This level of predation is what the snails can handle, but with the introduction of these mammals they struggle to keep up, and also means the Weka populations have to compete with them for more limited food, leaving less food for everyone as the snails decline.


We decide to look through the undergrowth turning logs and rocks, finding many small animals like slaters and peripus worms, species familiar to us, but one animal sticks out

among the others hanging out on a fern.


Turns out… It is a Fern Weevil (Tymbopiptus valeas), known from Waitomo, this Weevil is quite large, nocturnal and flightless, the most vulnerable to these introduced predators and likely went extinct due to Kiore and habitat destruction.
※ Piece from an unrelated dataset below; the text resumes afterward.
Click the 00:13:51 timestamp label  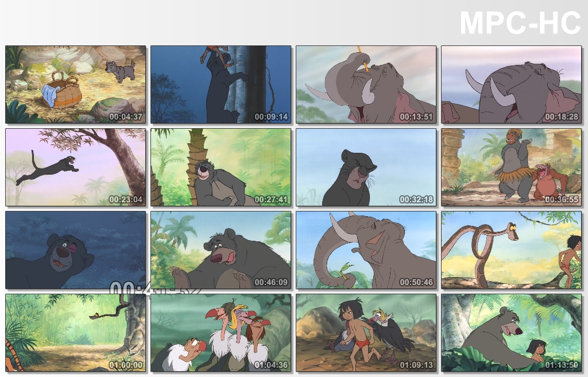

We decide to head back to the moa kill to see if the female harrier is still feeding but when we get there we find a very different bird scavenging on the carcass.

The bird looks almost like one of the dead moas it was moving with, but its colours are off. It pulls its head out of the moas body to show a blood-caked head with a much longer and pointer beak. This gives it away as a North/South Island Azdebill (Aptornis otidiformis / defossor).
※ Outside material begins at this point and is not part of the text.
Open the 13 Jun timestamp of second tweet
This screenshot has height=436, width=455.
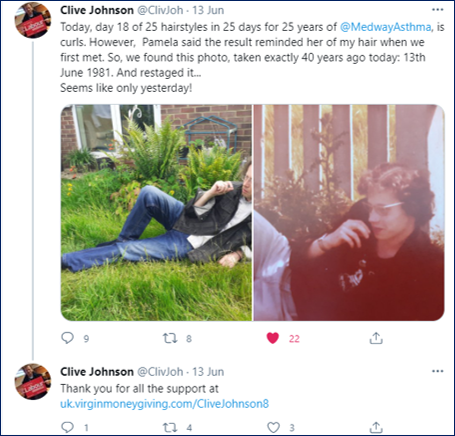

While they look superficially like a Moa, standing at 80cm tall and 18 kilograms, how they fit on the family tree was a mystery until DNA studies showed they were an ancient family of rails, with their closest living relatives being the flufftails, found mostly in Africa and

Madagascar.


Like the stout legged wren, they are sometimes considered the same species, but the South island species tends to be about 20% larger. These birds were omnivorous unlike herbivorous moa, with isotope studies showing they fed on large insects, reptiles and even small birds almost like a giant weka, so this is normal behaviour for this bird to scavenge.

Like the moa, these birds were hunted into extinction.


We then hear the sounds of a beautiful birdcall, unlike any other bird we are familiar with. We follow the call and find some North/South Island Piopio or New Zealand Thrush (Turnagra tanagra / capensis).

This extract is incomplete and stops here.